=== Supplied material ===
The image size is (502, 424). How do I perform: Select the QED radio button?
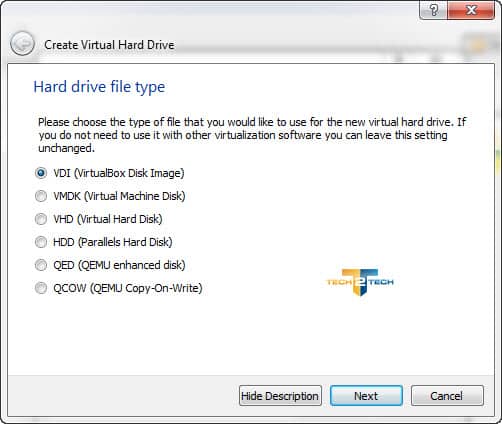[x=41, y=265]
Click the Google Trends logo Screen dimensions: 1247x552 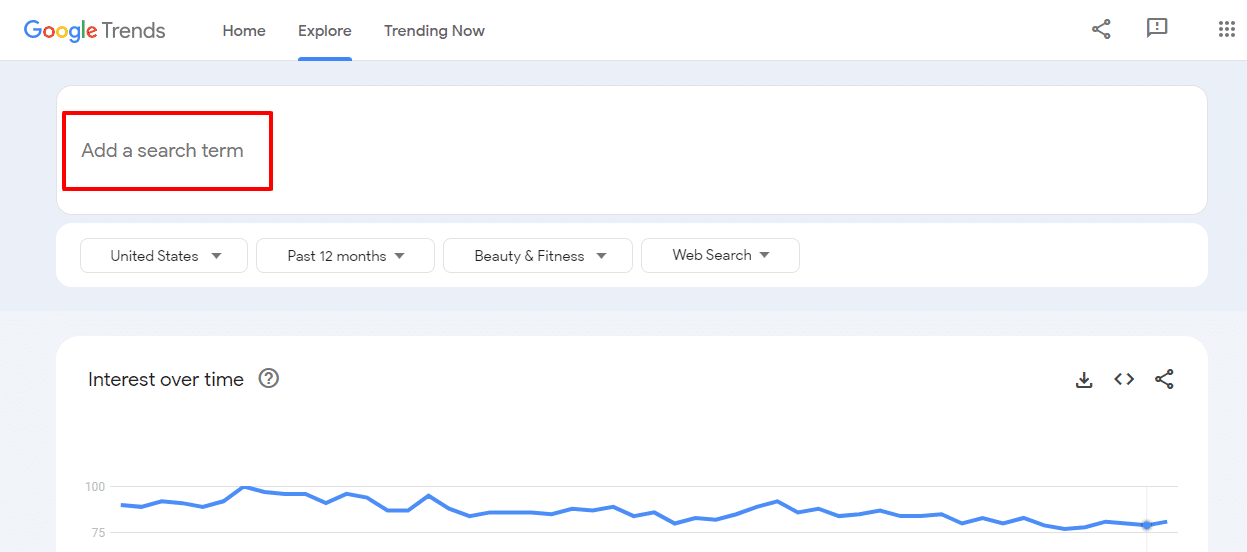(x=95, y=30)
---
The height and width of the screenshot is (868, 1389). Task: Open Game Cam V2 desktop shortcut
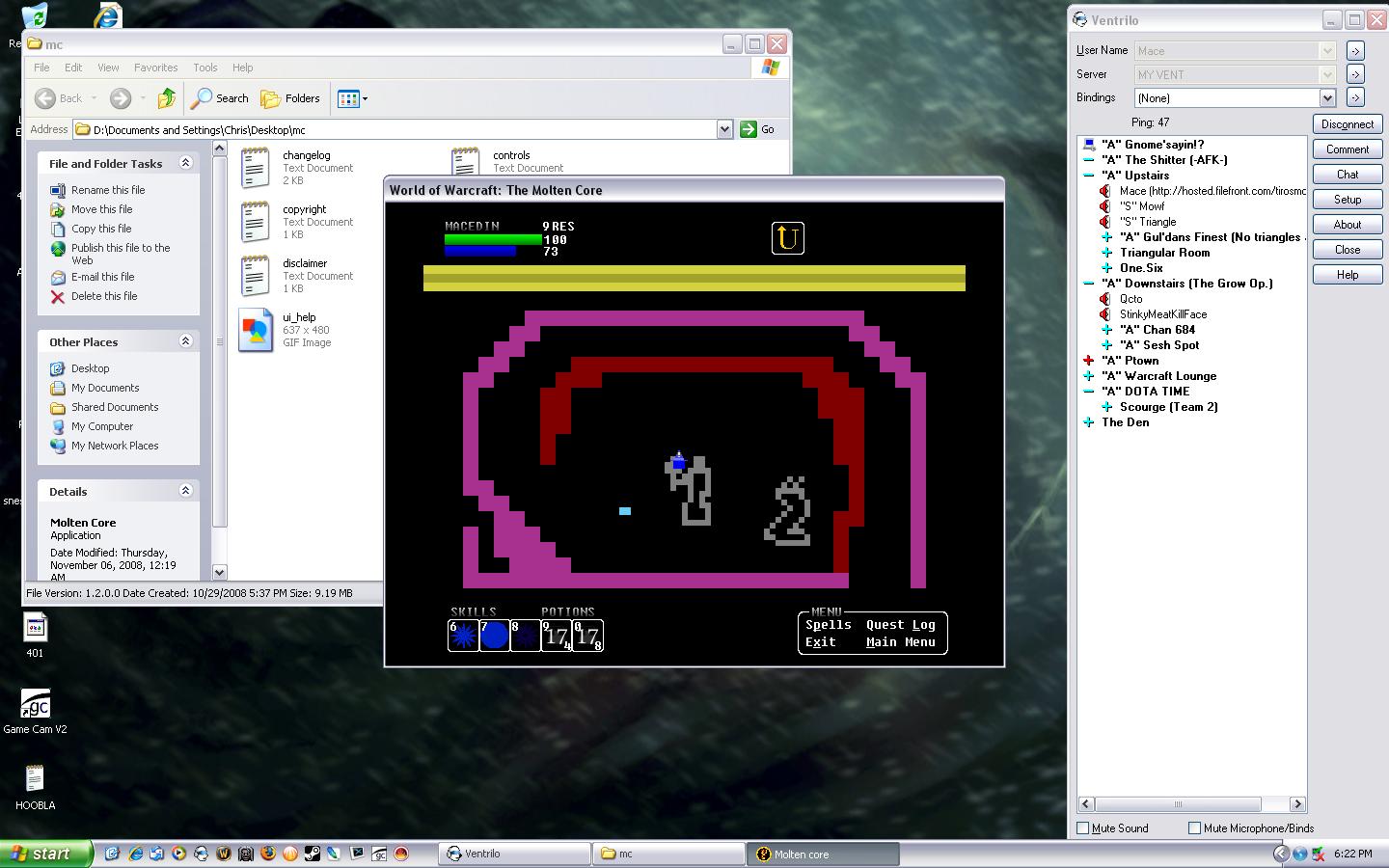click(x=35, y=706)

=== Required task ===
Find each line of the records that contains the string "width", and copy those lines in full.

=== Exercise output ===
The height and width of the screenshot is (868, 1389). Task: Open Game Cam V2 desktop shortcut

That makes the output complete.